D’abord, on l’a dit plus haut, le député vote les lois. Et lorsqu’il vote les lois, il les vote dans une perspective nationale mais aussi, forcément, locale. « Si on vote de mauvaises lois, on sait qu’on peut en subir directement les conséquences à l’échelle de notre circonscription. En revanche, on votera plus volontiers une loi dont on sait qu’elle répond à une vraie problématique locale, départementale ou régionale dans la zone territoriale que l’on représente », analyse la même députée. « Un exemple : la loi Macron sur la libéralisation du transport par autobus, ou encore avant cela, il y a eu la loi Borloo qui a permis de procéder à de gros chantiers de rénovation urbaine dans les circonscriptions, et donc, d’agir sur les infrastructures de transport ou les plateformes logistiques ou multimodales locales ».

 

Pour l’instant, mais cela pourrait être remise en cause dans le cadre de la loi de moralisation de la vie publique pour éviter les conflits d’intérêt, les députés ont aussi la possibilité de contribuer au versement d’indemnités aux associations ou aux collectivités, via ce que l’on appelle la « réserve parlementaire ». Soit plusieurs dizaines de milliers d’euros  chaque année, que le député pourra utiliser pour soutenir des projets : jusqu’à une centaine par an.
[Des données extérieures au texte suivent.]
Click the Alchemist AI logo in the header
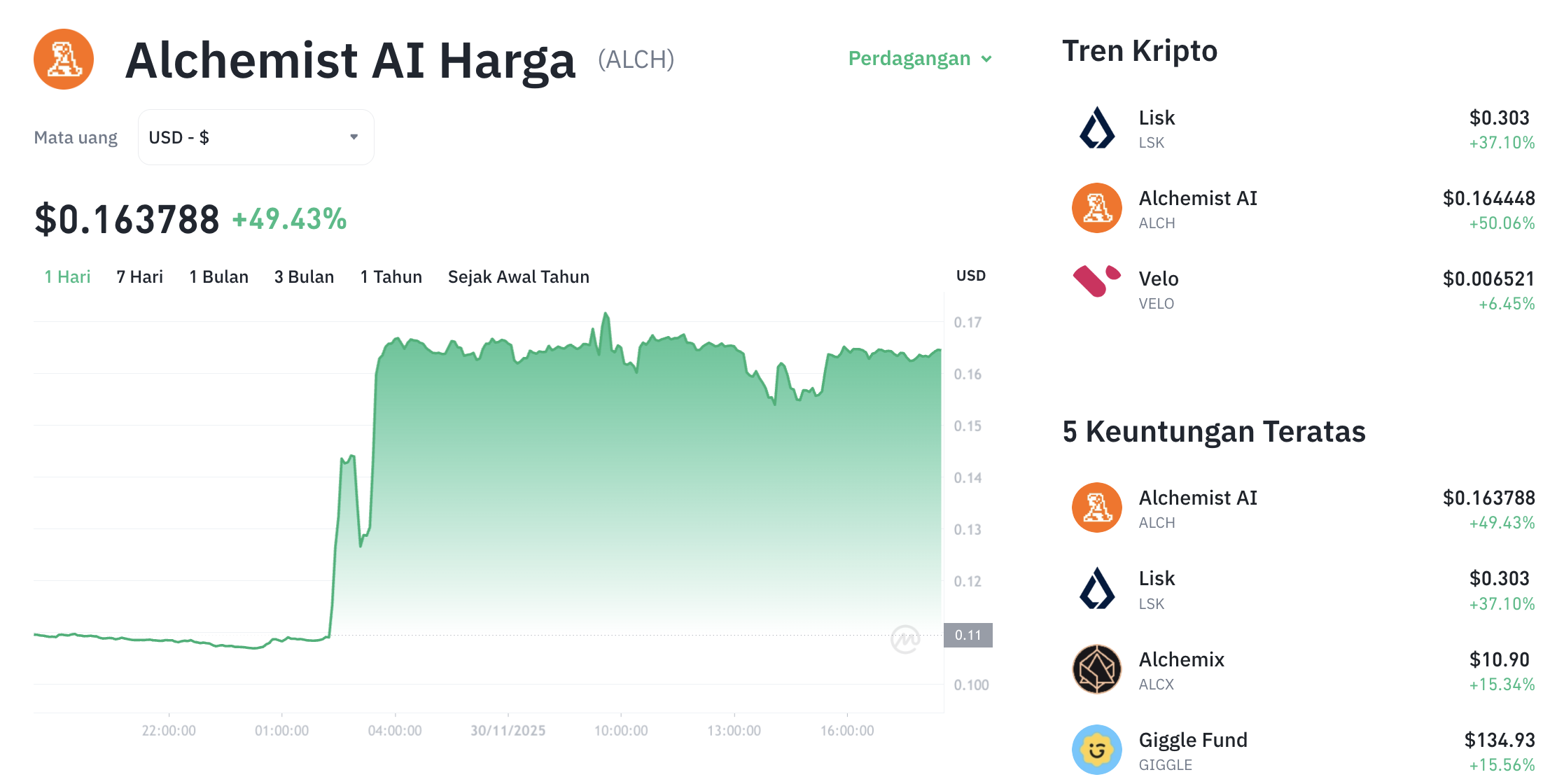Viewport: 1543px width, 784px height. tap(63, 59)
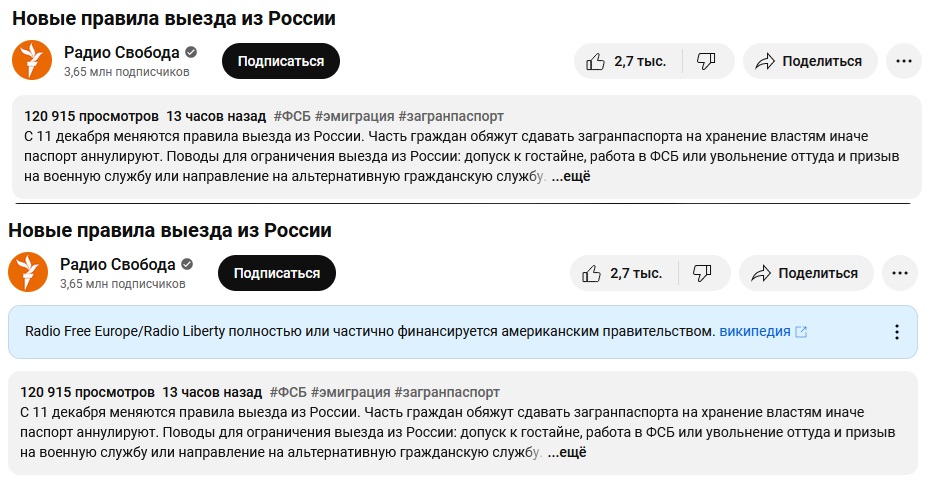Subscribe with upper Подписаться button

(281, 61)
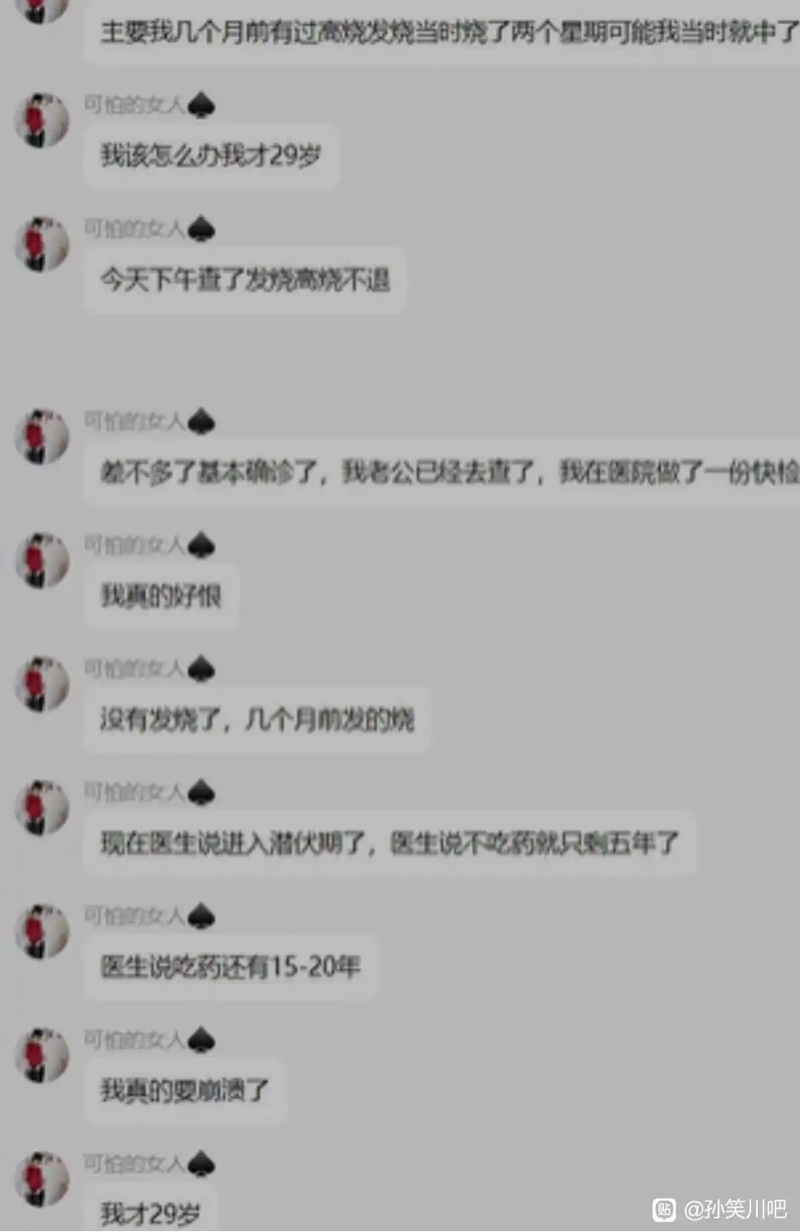
Task: Select spade icon above 医生说吃药还有15-20年
Action: 201,917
Cela peut aller de la rénovation d’une école à la mise en place d’un nouveau service dans un hôpital, en passant par les infrastructures de transport, les routes, et leurs usagers.

 

Si le député peut être utile, au final, c’est essentiellement comme porte-voix, comme influenceur pour soutenir des démarches citoyennes, associatives, ou les pouvoirs locaux, dans leurs objectifs d’amélioration des services de transports publics, mais aussi dans le développement de transports solidaires, par exemple, ou dans la création d’une zone d’activité dédiée tout ou partie à la logistique. Le mandat du député lui confère une carte de visite prompte à ouvrir des portes, à connaître les bons interlocuteurs, à étoffer les réseaux utiles dans l’avancée des projets. En Saône et Loire, le député socialiste Christophe Siruge a ainsi pu aider au déblocage d’un dossier épineux autour de l’autoroute et des associations écologistes ; le député joue aussi un rôle important dans des dossiers comme l’aéroport de Notre Dame des Landes, en Loire Atlantique : le directeur des routes, le ministre des transports, sont plus faciles à joindre quand c’est un ou une députée qui appelle, que si c’est un simple directeur d’association par exemple. Morale de l’histoire : votre député n’est pas tout puissant, mais il a un vrai pouvoir pour faire avancer des dossiers locaux.